Il n’est pas surprenant qu’on ait cherché ensuite à réunir ces résultats, à en faire un corps de doctrine. L’esthétique du laid s’est ainsi fondée et elle a son représentant dans cette école.

Ce n’est pas que son chef ait entrepris lui-même cette tâche. Il semble l’avoir laissée à ses disciples. Hegel ne traite la question du laid qu’en passant et comme accidentellement dans son esthétique[1]. Mais il a posé le principe et fixé la méthode. À côté de lui, et avant lui, déjà un esprit indépendant mais qui adopte sa méthode et raisonne selon son principe, Chr. Weisse[2] traite du laid tout à fait spécialement ; il lui assigne une place déterminée entre le sublime et le comique, et lui consacre un long article. Il va jusqu’à l’identifier avec le beau, comme forme immédiate du beau, nécessaire à son développement[3]. Th. Vischer ne va pas aussi loin. Le laid n’est pour lui qu’une forme de transition, non un moment essentiel. Mais dans sa systématisation des formes du beau, le laid apparaît partout ; il le traite avec un soin particulier à tous les degrés de sa théorie du beau, dans la nature et dans l’art, et dans les arts particuliers. — Arnold Rage[4], un autre hégélien, dans sa Théorie du comique, n’est pas moins explicite sur le laid. Enfin, K. Rosenkranz a eu l’idée d’en faire un traité particulier, où le problème détaché de l’ensemble de la science, est envisagé en lui-même sous toutes ses faces. Les formes du laid y sont analysées et classées, se distribuent selon la méthode ou la dialectique hégélienne, et s’organisent en système.

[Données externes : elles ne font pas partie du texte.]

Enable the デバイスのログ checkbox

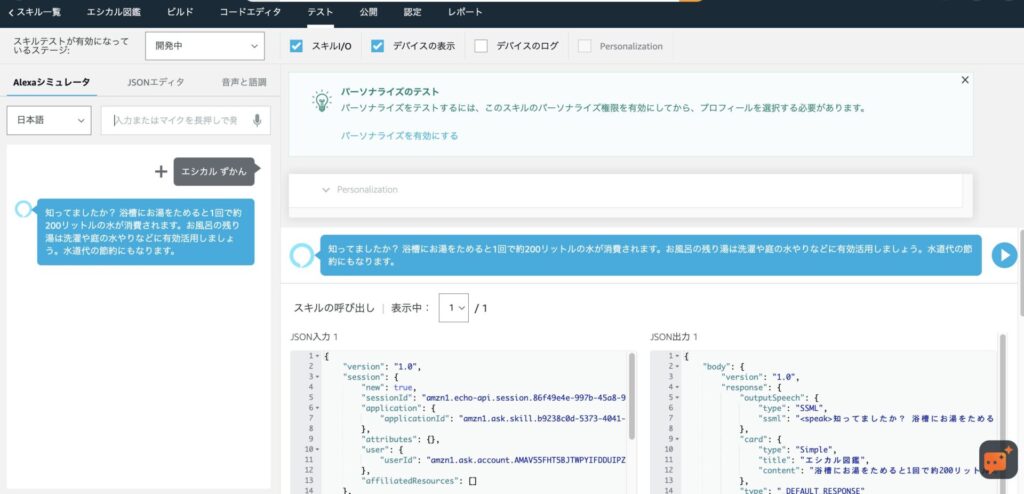481,46
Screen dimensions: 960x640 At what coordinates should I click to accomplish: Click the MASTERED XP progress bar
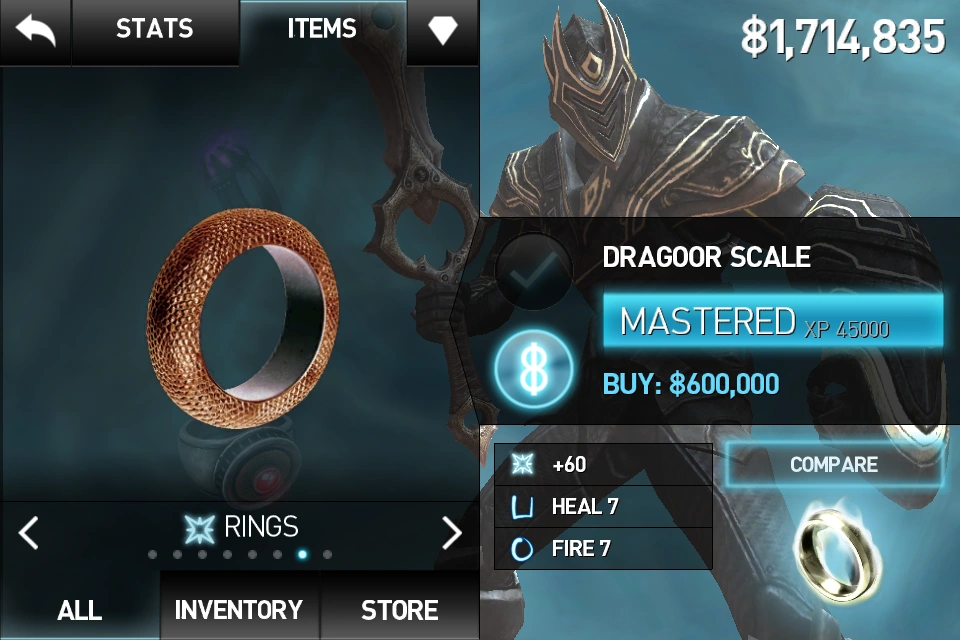(773, 320)
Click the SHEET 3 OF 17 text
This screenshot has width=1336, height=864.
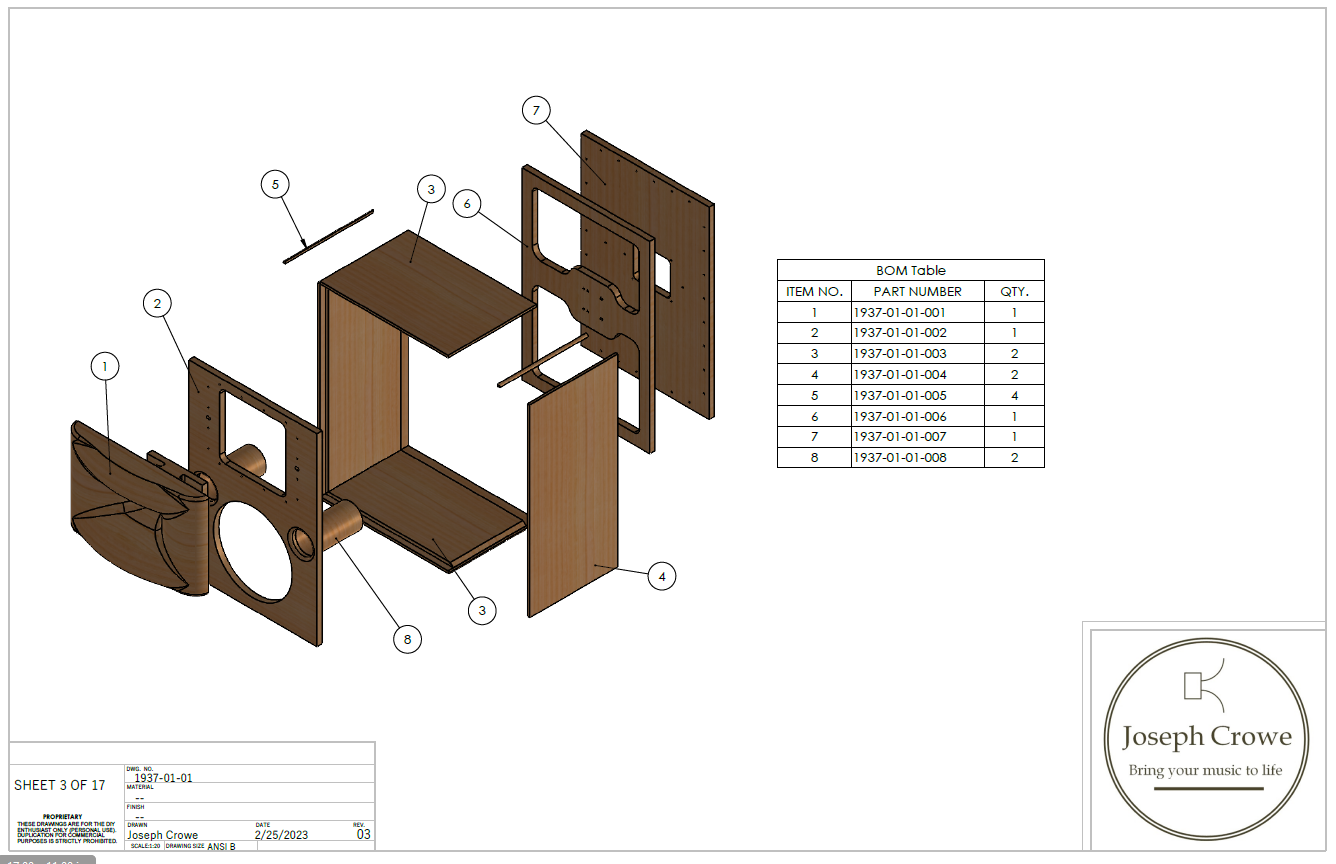(x=60, y=785)
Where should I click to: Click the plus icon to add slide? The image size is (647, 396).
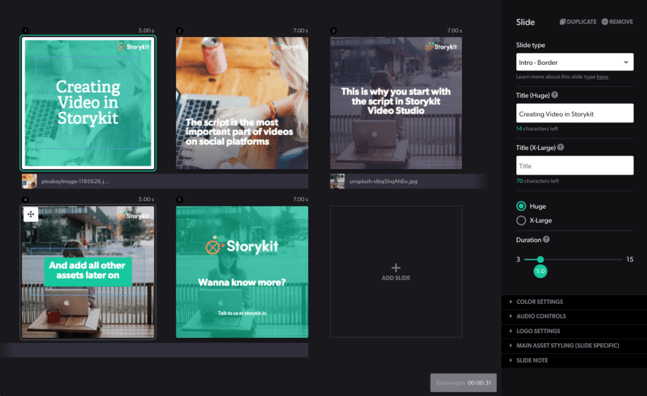click(396, 268)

Avant d’examiner ce travail, qu’on nous permette de jeter un coup

  1. Voy. notre trad. 2e édit., t. I, p. 80. Détermination de l’idéal, p, 224. De l’art romantique, t. II, du tragique, du comique et de l’humour.
  2. Syst. der Æsthetik, p. 175 et suiv.
  3. Æsthetih oder Wissenschaft des Schônen, t. I, p. 247 et suiv.
  4. Neue Vorschule des Æsthetik, p. 434.